A sensação que tenho é a de que estou a poucos segundos de morrer sufocado: o coração comprime-se dentro do peito como se estivesse a ter um ataque cardíaco (pelo menos, é assim que o imagino) e não consigo respirar. Convenço-me que dentro de casa já não há qualquer réstia de oxigénio e, sem tempo sequer para acender as luzes, corro aos tropeções para a janela mais próxima. Corro como se disso dependesse a minha vida porque é precisamente isso que sinto: estou a poucos segundos de morrer. Abro os estores e a janela, coloco a cabeça de fora e aspiro pela boca todo o ar do mundo.

Porra, foi por pouco. Hoje safei-me. Como será amanhã?

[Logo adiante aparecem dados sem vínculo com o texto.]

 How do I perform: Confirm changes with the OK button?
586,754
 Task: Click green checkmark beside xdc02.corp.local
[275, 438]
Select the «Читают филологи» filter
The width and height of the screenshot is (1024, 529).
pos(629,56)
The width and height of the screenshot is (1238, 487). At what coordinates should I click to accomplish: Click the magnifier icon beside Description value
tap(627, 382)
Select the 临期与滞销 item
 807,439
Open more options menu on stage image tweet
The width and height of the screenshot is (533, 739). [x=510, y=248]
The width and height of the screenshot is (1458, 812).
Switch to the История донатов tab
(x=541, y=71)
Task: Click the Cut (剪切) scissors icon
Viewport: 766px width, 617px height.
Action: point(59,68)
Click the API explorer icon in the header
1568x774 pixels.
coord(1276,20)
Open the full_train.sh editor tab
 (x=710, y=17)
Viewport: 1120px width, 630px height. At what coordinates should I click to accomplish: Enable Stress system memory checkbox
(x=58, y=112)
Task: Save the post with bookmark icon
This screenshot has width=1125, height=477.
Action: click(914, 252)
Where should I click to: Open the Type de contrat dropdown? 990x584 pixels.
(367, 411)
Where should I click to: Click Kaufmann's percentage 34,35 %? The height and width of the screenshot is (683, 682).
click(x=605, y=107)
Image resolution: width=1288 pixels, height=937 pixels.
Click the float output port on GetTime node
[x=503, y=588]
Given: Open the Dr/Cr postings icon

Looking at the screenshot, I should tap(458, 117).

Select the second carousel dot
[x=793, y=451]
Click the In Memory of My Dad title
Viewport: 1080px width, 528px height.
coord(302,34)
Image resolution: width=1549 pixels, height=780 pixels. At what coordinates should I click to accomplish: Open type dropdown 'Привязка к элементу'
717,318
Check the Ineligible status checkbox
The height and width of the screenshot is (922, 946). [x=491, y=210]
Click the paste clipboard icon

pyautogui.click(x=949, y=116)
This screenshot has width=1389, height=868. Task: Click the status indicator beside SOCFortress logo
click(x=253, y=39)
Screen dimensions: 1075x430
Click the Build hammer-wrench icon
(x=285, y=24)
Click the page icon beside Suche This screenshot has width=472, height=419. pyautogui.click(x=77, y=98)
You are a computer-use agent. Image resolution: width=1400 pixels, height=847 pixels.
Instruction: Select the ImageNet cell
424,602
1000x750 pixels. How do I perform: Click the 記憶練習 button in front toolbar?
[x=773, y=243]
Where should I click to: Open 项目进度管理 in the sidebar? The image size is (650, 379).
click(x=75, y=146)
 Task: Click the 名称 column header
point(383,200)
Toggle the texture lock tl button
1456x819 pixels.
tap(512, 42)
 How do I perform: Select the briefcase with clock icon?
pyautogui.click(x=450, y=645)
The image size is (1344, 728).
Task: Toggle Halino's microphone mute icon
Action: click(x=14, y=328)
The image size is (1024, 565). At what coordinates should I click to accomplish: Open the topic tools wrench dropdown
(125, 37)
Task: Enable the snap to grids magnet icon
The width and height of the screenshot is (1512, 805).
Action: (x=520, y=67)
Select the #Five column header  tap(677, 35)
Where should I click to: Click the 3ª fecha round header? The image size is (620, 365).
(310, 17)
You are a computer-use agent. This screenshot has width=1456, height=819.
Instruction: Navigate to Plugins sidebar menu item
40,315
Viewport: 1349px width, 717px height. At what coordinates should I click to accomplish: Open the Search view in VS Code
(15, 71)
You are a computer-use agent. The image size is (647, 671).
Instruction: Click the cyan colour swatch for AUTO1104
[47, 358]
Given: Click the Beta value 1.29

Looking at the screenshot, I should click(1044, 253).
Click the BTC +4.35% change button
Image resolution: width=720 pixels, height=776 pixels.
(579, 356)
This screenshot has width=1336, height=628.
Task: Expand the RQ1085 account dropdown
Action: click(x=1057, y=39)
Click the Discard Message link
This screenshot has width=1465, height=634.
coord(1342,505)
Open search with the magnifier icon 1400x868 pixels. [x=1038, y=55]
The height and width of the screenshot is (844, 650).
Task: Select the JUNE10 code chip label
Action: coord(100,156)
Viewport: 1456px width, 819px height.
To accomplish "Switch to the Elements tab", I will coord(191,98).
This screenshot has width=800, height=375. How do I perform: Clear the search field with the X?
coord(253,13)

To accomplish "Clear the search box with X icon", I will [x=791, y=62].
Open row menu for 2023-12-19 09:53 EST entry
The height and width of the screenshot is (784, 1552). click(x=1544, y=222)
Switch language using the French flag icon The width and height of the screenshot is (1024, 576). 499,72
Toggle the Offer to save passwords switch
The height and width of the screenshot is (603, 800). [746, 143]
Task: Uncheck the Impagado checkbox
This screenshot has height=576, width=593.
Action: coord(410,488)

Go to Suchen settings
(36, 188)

A história repete-se. Uma, duas, três, dezenas de vezes, provavelmente mais de uma centena nos meses e anos que se seguem. Sempre a mesma sensação de sufoco letal, sempre a meio do sono. Há semanas em que acontece todas as noites; há noites em que acontece duas, três vezes, tantas que me convenço: se adormeço, é desta que morro de vez. Será isto que acontece às pessoas que “morreram tranquilamente durante o sono”? Voltarei a ver a luz do dia?

Fiz uma bateria de exames para perceber o que se passava comigo. Com o coração, está tudo bem. Com os pulmões também. Dormi numa unidade dedicada a problemas de sono, com uma trintena de elétrodos e sensores ligados à minha pele, e saí de lá sem um diagnóstico. É terrível a incerteza de não descobrimos a causa de algo que sentimos que nos pode matar, não termos um nome para dar às coisas. A verdade é que acabamos por nos conformar. Eu conformei-me. A minha vida agora era aquela.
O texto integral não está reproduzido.